*** INPUT DATA ***

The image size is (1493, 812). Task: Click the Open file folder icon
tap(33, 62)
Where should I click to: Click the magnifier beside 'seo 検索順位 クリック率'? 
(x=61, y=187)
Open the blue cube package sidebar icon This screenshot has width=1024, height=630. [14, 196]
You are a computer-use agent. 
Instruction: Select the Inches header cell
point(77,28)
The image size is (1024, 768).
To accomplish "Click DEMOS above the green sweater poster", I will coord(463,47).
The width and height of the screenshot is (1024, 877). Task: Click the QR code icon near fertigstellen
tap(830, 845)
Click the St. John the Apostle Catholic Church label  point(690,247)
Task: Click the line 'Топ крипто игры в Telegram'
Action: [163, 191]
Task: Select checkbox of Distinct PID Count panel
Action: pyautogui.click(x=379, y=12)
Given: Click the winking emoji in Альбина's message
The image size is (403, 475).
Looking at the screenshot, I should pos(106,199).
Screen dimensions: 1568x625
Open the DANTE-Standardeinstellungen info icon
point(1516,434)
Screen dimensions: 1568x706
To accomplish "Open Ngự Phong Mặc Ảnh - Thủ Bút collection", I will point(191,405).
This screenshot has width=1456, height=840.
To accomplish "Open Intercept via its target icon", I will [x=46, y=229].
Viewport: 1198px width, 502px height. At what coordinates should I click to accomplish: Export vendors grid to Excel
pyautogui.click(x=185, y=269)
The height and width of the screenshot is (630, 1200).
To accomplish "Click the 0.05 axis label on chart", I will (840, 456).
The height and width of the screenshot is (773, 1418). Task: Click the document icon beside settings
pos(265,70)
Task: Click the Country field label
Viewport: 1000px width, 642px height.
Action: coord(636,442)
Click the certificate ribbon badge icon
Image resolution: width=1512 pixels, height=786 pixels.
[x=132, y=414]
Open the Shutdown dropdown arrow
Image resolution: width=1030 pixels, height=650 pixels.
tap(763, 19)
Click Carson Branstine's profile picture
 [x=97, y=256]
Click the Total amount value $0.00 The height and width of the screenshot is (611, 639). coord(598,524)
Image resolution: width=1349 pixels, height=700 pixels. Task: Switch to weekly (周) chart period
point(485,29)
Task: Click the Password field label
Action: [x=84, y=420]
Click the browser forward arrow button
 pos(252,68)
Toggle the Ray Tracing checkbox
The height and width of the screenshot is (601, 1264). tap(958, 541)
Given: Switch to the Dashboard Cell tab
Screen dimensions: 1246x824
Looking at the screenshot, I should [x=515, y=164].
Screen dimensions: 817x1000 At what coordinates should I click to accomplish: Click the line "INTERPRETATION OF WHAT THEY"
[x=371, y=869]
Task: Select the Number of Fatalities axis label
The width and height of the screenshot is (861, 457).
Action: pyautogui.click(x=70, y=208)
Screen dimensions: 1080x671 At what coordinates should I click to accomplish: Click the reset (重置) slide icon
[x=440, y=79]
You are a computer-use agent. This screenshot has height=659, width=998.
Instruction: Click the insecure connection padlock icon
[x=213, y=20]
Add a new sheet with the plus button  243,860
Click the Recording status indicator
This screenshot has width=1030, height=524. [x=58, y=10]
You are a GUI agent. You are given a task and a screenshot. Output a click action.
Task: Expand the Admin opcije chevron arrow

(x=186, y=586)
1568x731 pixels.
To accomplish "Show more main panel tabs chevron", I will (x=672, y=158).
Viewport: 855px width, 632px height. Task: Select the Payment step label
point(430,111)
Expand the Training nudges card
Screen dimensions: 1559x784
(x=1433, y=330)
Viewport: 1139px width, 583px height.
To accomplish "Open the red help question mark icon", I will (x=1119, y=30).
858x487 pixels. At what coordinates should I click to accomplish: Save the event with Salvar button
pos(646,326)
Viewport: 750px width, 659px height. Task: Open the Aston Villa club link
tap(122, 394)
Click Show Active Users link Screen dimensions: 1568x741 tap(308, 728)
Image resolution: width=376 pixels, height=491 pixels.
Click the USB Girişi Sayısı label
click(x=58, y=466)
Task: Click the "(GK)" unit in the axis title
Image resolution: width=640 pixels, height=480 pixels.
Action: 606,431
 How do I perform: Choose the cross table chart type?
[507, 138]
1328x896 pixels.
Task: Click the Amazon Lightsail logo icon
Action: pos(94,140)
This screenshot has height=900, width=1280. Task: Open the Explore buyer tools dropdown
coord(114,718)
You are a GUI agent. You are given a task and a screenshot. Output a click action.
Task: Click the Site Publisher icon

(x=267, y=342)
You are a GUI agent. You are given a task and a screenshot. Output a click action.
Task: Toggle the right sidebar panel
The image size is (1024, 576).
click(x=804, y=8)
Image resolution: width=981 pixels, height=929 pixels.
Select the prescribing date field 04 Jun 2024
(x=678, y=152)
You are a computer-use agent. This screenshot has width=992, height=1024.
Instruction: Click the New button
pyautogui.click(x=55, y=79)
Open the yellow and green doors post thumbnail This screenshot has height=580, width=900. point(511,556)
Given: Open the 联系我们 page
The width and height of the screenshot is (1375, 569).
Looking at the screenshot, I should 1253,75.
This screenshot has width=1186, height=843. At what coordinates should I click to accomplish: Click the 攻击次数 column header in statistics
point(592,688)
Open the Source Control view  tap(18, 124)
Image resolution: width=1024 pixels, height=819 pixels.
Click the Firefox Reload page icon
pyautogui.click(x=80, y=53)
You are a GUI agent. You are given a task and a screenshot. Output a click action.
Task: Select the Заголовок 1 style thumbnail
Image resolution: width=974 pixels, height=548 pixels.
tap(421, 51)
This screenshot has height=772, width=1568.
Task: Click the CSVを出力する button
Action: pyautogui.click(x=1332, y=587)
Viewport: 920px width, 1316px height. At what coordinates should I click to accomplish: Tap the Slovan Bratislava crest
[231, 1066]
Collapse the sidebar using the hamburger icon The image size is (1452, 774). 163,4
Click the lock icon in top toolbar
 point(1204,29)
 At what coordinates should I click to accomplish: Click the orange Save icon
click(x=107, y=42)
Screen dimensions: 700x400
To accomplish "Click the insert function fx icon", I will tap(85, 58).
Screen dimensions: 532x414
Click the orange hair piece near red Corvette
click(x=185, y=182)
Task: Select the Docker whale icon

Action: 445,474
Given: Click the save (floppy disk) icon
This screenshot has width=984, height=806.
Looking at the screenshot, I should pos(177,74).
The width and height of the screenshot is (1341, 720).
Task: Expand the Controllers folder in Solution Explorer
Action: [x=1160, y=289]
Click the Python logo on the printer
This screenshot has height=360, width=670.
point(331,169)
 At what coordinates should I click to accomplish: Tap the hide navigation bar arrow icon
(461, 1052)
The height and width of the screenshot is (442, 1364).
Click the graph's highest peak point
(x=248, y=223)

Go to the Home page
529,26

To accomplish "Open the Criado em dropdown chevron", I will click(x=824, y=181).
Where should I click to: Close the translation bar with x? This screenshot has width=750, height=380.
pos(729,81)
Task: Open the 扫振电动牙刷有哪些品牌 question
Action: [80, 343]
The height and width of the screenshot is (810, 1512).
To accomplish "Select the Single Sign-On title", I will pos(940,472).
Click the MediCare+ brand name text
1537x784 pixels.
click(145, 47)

***

TO DO -> In the material above, find each line that contains the word "Show", and select it.

RESPONSE TO THE TASK ->
To accomplish "Show more main panel tabs chevron", I will (x=672, y=158).
Click Show Active Users link Screen dimensions: 1568x741 tap(308, 728)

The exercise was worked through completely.